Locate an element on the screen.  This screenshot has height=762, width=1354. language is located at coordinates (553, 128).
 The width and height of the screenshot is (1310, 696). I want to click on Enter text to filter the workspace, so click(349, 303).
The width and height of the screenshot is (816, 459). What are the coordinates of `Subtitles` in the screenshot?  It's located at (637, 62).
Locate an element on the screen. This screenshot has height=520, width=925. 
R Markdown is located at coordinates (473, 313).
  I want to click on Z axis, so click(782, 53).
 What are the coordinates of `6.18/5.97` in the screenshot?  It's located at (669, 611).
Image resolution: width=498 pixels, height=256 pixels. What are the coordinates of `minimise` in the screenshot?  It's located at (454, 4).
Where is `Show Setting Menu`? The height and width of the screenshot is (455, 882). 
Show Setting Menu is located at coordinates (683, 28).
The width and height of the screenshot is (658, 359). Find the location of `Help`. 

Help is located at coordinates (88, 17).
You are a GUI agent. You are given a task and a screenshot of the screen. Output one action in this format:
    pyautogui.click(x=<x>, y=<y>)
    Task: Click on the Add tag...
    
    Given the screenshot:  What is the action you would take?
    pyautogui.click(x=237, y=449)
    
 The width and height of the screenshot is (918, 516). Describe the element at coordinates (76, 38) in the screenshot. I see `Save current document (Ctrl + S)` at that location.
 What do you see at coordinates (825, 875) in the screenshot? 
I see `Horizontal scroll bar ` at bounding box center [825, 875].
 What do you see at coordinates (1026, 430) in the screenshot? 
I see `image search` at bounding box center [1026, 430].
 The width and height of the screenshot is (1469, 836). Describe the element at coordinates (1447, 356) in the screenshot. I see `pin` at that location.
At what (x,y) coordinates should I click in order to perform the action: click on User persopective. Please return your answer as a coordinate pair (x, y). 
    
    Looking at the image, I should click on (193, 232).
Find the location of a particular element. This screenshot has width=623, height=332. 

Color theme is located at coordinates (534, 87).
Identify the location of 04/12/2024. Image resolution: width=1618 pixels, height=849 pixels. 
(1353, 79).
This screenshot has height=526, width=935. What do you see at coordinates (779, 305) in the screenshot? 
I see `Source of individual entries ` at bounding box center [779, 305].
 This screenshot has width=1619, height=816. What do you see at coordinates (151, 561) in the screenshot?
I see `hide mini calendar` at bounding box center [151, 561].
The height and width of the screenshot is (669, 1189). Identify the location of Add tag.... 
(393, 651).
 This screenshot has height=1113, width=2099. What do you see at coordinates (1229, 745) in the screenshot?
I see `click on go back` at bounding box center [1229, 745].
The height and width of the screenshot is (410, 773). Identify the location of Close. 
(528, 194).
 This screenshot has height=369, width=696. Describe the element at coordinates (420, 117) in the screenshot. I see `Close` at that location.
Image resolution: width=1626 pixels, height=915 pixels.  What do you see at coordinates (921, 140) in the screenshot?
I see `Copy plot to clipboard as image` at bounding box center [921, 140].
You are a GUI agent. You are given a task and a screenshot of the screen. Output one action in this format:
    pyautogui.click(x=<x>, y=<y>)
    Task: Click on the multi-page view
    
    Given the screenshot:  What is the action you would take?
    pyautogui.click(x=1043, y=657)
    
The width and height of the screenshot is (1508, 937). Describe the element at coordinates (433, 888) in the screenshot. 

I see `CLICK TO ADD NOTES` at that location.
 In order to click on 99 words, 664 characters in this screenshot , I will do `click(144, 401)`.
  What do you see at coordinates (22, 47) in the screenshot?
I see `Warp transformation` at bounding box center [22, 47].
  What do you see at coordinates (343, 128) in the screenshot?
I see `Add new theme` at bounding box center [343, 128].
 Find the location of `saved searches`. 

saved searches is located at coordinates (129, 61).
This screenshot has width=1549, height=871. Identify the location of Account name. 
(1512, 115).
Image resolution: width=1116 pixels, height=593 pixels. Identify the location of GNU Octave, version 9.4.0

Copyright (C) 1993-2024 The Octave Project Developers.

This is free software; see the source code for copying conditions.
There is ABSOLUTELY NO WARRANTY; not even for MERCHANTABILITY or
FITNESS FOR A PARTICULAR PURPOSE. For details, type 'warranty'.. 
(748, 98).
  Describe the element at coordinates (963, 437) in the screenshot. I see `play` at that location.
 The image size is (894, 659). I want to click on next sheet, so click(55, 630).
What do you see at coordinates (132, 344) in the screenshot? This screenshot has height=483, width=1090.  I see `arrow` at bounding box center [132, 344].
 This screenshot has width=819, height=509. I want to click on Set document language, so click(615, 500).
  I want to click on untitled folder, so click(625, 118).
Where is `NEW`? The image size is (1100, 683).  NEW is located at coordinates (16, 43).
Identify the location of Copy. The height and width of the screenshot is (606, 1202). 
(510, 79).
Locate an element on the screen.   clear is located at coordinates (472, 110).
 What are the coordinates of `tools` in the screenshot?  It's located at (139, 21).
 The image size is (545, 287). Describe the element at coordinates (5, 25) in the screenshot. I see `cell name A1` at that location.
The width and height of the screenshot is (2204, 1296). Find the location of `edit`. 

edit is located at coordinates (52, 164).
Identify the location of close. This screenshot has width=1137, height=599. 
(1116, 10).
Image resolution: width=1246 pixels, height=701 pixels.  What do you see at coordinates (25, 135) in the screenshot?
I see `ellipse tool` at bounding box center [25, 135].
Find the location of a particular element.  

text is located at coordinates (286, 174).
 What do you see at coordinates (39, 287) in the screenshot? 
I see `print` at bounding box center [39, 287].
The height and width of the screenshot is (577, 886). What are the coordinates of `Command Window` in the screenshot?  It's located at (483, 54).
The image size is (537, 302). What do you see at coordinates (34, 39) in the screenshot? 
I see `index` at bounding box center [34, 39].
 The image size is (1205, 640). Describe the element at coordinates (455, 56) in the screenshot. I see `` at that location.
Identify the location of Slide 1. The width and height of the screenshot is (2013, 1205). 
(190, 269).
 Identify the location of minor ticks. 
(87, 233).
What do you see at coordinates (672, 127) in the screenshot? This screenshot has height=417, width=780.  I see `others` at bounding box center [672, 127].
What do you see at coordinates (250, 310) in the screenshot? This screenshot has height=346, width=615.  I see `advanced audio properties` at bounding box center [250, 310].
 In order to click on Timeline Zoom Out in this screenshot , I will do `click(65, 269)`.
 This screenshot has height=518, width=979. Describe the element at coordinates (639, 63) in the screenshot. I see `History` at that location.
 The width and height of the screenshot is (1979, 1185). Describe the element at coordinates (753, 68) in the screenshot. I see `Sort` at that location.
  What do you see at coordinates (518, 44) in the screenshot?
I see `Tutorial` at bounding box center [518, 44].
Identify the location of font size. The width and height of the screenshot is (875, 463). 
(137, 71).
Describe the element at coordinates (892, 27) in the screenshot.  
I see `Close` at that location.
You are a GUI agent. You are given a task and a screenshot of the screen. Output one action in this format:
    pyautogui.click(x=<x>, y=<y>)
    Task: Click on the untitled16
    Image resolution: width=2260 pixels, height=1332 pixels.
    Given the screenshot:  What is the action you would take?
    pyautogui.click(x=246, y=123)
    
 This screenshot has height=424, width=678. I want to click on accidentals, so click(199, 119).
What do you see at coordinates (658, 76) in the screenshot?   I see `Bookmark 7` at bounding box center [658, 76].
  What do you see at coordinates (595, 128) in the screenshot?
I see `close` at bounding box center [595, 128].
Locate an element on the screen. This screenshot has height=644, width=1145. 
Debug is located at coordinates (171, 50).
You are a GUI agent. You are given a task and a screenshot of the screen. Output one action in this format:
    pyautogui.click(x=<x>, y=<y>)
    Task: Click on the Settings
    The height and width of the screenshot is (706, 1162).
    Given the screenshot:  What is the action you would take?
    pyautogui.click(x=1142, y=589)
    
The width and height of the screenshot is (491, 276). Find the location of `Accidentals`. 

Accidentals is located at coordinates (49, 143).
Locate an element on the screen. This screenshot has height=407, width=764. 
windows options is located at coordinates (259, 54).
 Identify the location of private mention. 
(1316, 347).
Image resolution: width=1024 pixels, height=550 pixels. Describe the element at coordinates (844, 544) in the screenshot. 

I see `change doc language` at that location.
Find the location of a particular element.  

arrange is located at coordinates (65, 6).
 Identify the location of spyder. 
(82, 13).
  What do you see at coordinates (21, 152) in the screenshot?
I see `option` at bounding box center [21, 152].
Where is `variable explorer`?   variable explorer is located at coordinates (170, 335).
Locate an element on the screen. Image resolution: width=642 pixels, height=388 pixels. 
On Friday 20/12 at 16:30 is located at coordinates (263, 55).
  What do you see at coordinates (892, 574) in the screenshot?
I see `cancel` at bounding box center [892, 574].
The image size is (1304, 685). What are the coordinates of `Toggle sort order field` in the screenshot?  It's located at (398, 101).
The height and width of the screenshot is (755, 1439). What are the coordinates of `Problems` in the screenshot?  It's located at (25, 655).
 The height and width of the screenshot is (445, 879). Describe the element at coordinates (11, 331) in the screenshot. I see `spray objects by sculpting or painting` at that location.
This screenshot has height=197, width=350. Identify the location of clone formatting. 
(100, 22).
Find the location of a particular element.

::::::::::

What the exercise asks: Present the lines from the one containing "Identify the location of spyder." through the last line above as a JSON list of strings, with one string per line and blank lines omitted.

Task result:
[
  " Identify the location of spyder. ",
  "(82, 13).",
  "  What do you see at coordinates (21, 152) in the screenshot?",
  "I see `option` at bounding box center [21, 152].",
  "Where is `variable explorer`?   variable explorer is located at coordinates (170, 335).",
  "Locate an element on the screen. Image resolution: width=642 pixels, height=388 pixels. ",
  "On Friday 20/12 at 16:30 is located at coordinates (263, 55).",
  "  What do you see at coordinates (892, 574) in the screenshot?",
  "I see `cancel` at bounding box center [892, 574].",
  "The image size is (1304, 685). What are the coordinates of `Toggle sort order field` in the screenshot?  It's located at (398, 101).",
  "The height and width of the screenshot is (755, 1439). What are the coordinates of `Problems` in the screenshot?  It's located at (25, 655).",
  " The height and width of the screenshot is (445, 879). Describe the element at coordinates (11, 331) in the screenshot. I see `spray objects by sculpting or painting` at that location.",
  "This screenshot has height=197, width=350. Identify the location of clone formatting. ",
  "(100, 22).",
  "Find the location of a particular element."
]